»»

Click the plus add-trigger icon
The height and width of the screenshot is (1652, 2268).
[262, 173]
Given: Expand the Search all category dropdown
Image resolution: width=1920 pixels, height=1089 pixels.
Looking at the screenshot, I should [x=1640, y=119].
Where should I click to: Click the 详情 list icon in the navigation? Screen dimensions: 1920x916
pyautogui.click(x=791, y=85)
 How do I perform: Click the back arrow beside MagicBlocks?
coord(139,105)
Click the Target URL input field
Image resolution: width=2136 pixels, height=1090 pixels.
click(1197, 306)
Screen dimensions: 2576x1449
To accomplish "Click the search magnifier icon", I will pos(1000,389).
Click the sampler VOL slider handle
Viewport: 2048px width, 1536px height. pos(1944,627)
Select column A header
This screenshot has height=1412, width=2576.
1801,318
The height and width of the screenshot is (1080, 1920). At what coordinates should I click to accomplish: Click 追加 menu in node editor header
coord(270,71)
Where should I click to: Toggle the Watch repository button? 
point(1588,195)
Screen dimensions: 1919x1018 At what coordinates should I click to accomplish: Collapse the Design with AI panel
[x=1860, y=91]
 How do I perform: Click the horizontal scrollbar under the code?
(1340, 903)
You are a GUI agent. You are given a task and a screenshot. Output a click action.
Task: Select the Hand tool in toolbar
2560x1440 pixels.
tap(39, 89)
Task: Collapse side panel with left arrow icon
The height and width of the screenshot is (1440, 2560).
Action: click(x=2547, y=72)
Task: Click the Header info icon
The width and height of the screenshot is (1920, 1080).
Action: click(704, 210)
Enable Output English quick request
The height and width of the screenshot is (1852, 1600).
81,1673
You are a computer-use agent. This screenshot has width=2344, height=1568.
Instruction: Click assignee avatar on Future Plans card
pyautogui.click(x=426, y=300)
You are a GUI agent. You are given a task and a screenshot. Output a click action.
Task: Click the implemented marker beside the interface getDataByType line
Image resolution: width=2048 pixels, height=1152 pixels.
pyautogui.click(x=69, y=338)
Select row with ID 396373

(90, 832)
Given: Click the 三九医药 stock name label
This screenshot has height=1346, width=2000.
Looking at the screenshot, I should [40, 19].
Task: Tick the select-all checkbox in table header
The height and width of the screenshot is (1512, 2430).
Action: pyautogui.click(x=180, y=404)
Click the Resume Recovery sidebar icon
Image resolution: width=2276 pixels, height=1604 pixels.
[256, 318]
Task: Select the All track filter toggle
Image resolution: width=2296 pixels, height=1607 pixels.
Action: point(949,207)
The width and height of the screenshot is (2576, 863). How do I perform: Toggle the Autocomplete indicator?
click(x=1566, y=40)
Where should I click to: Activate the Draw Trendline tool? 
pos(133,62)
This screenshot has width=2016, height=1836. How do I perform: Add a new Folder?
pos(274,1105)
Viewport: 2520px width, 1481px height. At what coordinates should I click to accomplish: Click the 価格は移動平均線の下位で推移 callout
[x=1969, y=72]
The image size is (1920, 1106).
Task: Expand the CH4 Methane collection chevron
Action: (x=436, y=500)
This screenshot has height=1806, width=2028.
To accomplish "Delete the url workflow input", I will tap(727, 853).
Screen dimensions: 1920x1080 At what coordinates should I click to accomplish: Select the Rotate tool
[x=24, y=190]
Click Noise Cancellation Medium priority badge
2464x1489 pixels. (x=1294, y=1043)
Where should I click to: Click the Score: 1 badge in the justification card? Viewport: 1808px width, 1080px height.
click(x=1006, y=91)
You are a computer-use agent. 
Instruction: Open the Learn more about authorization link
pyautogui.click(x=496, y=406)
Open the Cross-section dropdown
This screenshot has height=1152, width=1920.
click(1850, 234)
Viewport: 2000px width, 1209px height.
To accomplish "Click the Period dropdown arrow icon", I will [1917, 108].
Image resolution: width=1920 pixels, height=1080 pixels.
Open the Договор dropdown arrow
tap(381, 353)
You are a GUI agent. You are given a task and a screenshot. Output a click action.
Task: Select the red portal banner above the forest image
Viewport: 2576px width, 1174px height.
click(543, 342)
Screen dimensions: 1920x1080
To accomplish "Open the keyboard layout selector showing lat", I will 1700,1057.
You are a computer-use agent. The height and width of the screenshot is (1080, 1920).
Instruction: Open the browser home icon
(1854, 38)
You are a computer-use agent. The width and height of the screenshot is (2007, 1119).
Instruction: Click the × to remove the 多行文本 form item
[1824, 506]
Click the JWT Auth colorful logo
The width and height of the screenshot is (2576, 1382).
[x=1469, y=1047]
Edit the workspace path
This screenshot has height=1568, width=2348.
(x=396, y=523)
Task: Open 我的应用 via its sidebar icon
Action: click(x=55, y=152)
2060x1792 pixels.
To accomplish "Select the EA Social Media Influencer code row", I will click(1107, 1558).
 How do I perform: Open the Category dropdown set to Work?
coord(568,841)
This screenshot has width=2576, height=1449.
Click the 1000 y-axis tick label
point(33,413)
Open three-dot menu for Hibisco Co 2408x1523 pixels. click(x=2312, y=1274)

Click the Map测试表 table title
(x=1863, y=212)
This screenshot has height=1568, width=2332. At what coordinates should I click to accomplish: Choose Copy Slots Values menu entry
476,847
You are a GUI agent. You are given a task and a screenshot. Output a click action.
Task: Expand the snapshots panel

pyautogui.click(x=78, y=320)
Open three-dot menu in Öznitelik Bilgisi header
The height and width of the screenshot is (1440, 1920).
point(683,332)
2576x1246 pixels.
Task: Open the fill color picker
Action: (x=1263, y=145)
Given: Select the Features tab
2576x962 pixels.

««

Work to complete:
All the data above is to be given again, exactly.

Solution to this problem:
Click the plus add-trigger icon
The height and width of the screenshot is (1652, 2268).
[262, 173]
Given: Expand the Search all category dropdown
Image resolution: width=1920 pixels, height=1089 pixels.
Looking at the screenshot, I should [x=1640, y=119].
Where should I click to: Click the 详情 list icon in the navigation? Screen dimensions: 1920x916
pyautogui.click(x=791, y=85)
 How do I perform: Click the back arrow beside MagicBlocks?
coord(139,105)
Click the Target URL input field
Image resolution: width=2136 pixels, height=1090 pixels.
click(1197, 306)
Screen dimensions: 2576x1449
To accomplish "Click the search magnifier icon", I will pos(1000,389).
Click the sampler VOL slider handle
Viewport: 2048px width, 1536px height. pos(1944,627)
Select column A header
This screenshot has height=1412, width=2576.
1801,318
The height and width of the screenshot is (1080, 1920). At what coordinates should I click to accomplish: Click 追加 menu in node editor header
coord(270,71)
Where should I click to: Toggle the Watch repository button? 
point(1588,195)
Screen dimensions: 1919x1018 At what coordinates should I click to accomplish: Collapse the Design with AI panel
[x=1860, y=91]
 How do I perform: Click the horizontal scrollbar under the code?
(1340, 903)
You are a GUI agent. You are given a task and a screenshot. Output a click action.
Task: Select the Hand tool in toolbar
2560x1440 pixels.
tap(39, 89)
Task: Collapse side panel with left arrow icon
The height and width of the screenshot is (1440, 2560).
Action: click(x=2547, y=72)
Task: Click the Header info icon
The width and height of the screenshot is (1920, 1080).
Action: click(704, 210)
Enable Output English quick request
The height and width of the screenshot is (1852, 1600).
81,1673
You are a computer-use agent. This screenshot has width=2344, height=1568.
Instruction: Click assignee avatar on Future Plans card
pyautogui.click(x=426, y=300)
You are a GUI agent. You are given a task and a screenshot. Output a click action.
Task: Click the implemented marker beside the interface getDataByType line
Image resolution: width=2048 pixels, height=1152 pixels.
pyautogui.click(x=69, y=338)
Select row with ID 396373

(90, 832)
Given: Click the 三九医药 stock name label
This screenshot has height=1346, width=2000.
Looking at the screenshot, I should [40, 19].
Task: Tick the select-all checkbox in table header
The height and width of the screenshot is (1512, 2430).
Action: pyautogui.click(x=180, y=404)
Click the Resume Recovery sidebar icon
Image resolution: width=2276 pixels, height=1604 pixels.
[256, 318]
Task: Select the All track filter toggle
Image resolution: width=2296 pixels, height=1607 pixels.
Action: point(949,207)
The width and height of the screenshot is (2576, 863). How do I perform: Toggle the Autocomplete indicator?
click(x=1566, y=40)
Where should I click to: Activate the Draw Trendline tool? 
pos(133,62)
This screenshot has width=2016, height=1836. How do I perform: Add a new Folder?
pos(274,1105)
Viewport: 2520px width, 1481px height. At what coordinates should I click to accomplish: Click the 価格は移動平均線の下位で推移 callout
[x=1969, y=72]
The image size is (1920, 1106).
Task: Expand the CH4 Methane collection chevron
Action: (x=436, y=500)
This screenshot has height=1806, width=2028.
To accomplish "Delete the url workflow input", I will tap(727, 853).
Screen dimensions: 1920x1080 At what coordinates should I click to accomplish: Select the Rotate tool
[x=24, y=190]
Click Noise Cancellation Medium priority badge
2464x1489 pixels. (x=1294, y=1043)
Where should I click to: Click the Score: 1 badge in the justification card? Viewport: 1808px width, 1080px height.
click(x=1006, y=91)
You are a computer-use agent. 
Instruction: Open the Learn more about authorization link
pyautogui.click(x=496, y=406)
Open the Cross-section dropdown
This screenshot has height=1152, width=1920.
click(1850, 234)
Viewport: 2000px width, 1209px height.
To accomplish "Click the Period dropdown arrow icon", I will [1917, 108].
Image resolution: width=1920 pixels, height=1080 pixels.
Open the Договор dropdown arrow
tap(381, 353)
You are a GUI agent. You are given a task and a screenshot. Output a click action.
Task: Select the red portal banner above the forest image
Viewport: 2576px width, 1174px height.
click(543, 342)
Screen dimensions: 1920x1080
To accomplish "Open the keyboard layout selector showing lat", I will 1700,1057.
You are a computer-use agent. The height and width of the screenshot is (1080, 1920).
Instruction: Open the browser home icon
(1854, 38)
You are a computer-use agent. The width and height of the screenshot is (2007, 1119).
Instruction: Click the × to remove the 多行文本 form item
[1824, 506]
Click the JWT Auth colorful logo
The width and height of the screenshot is (2576, 1382).
[x=1469, y=1047]
Edit the workspace path
This screenshot has height=1568, width=2348.
(x=396, y=523)
Task: Open 我的应用 via its sidebar icon
Action: click(x=55, y=152)
2060x1792 pixels.
To accomplish "Select the EA Social Media Influencer code row", I will click(1107, 1558).
 How do I perform: Open the Category dropdown set to Work?
coord(568,841)
This screenshot has width=2576, height=1449.
Click the 1000 y-axis tick label
point(33,413)
Open three-dot menu for Hibisco Co 2408x1523 pixels. click(x=2312, y=1274)

Click the Map测试表 table title
(x=1863, y=212)
This screenshot has height=1568, width=2332. At what coordinates should I click to accomplish: Choose Copy Slots Values menu entry
476,847
You are a GUI agent. You are given a task and a screenshot. Output a click action.
Task: Expand the snapshots panel

pyautogui.click(x=78, y=320)
Open three-dot menu in Öznitelik Bilgisi header
The height and width of the screenshot is (1440, 1920).
point(683,332)
2576x1246 pixels.
Task: Open the fill color picker
Action: (x=1263, y=145)
Given: Select the Features tab
2576x962 pixels.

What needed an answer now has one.